If we are doing something that involves a lot more work, then I propose a slightly different design that allows to avoid the weird terminator syntax with the variadic pair of args.
%sum = linalg.tiled_loop (%i) = (%c0) to (%100) step (%c10) {
input(%in: tensor<100xf32>) {
%0 = linalg.tile_range %in [%i][%c10][%c1] : !linalg.subset
linalg.yield %0 : !linalg.subset
}
output(%out: tensor<f32>) {
%0 = linalg.full_range %out : !linalg.subset
linalg.yield %0 : !linalg.subset
}
computation(%in_: tensor<10xf32>, %out_: tensor<f32>) {
%sum = <some_computation>(%in_, %out_) : tensor<f32>
linalg.yield %sum : tensor<f32>
}
}
Every input and output tensor/memref will have a corresponding region. These regions define subset transformations to get arguments for the “computation” region. At first, only tiled and non-tiled args will be produced with linalg.tile_range
and linalg.full_range
operations. Later, we might add support for non-rectangular subsets.

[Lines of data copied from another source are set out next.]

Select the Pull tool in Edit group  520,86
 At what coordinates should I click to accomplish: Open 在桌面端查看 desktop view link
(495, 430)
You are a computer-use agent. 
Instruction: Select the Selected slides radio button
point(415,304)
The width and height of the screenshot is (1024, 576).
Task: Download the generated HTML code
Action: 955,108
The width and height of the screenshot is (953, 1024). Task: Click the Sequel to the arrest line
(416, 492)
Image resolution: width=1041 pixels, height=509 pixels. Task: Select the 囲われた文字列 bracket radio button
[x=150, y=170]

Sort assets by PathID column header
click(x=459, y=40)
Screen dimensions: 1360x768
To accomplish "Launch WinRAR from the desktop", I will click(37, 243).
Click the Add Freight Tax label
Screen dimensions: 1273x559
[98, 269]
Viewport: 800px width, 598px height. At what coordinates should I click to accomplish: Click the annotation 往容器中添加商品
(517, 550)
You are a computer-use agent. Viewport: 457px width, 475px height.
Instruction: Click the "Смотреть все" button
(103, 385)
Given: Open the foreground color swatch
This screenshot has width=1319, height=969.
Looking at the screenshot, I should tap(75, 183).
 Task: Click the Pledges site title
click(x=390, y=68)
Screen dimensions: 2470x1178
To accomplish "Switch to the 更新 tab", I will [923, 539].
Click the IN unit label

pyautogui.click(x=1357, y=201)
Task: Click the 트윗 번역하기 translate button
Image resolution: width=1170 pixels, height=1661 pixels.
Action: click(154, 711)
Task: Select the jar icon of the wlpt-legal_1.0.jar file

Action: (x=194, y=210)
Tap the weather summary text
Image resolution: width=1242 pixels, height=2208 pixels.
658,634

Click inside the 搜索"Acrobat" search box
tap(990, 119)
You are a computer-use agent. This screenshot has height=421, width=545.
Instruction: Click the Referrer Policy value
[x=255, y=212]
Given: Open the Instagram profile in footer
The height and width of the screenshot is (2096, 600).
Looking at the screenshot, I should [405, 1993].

We can also bufferize this op.
linalg.tiled_loop (%i) = (%c0) to (%100) step (%c10) {
input(%in: memref<100xf32>) {
%0 = linalg.tile_range %in [%i][%c10][%c1] : !linalg.subset
linalg.yield %0 : !linalg.subset
}
output(%out: memref<f32>) {
%0 = linalg.full_range %out : !linalg.subset
linalg.yield %0 : !linalg.subset
}
computation(%in_: memref<10xf32, #map>, %out_: memref<f32>) {
<some_computation>(%in_, %out_)
linalg.yield
}
}
linalg.yield
can still be used as a terminator in all of these regions. In “computation” region it yields slices or entire tensors for the corresponding tensor output argument.
One type !linalg.subset
and two subset ops linalg.tile_range
, linalg.full_range
will have to be added. Also, in order to develop linalg.tiled_loop 2.0
incrementally, I would suggest to create a separate operation, make sure that every pass works correctly and then replace the original linalg.tiled_loop
with it.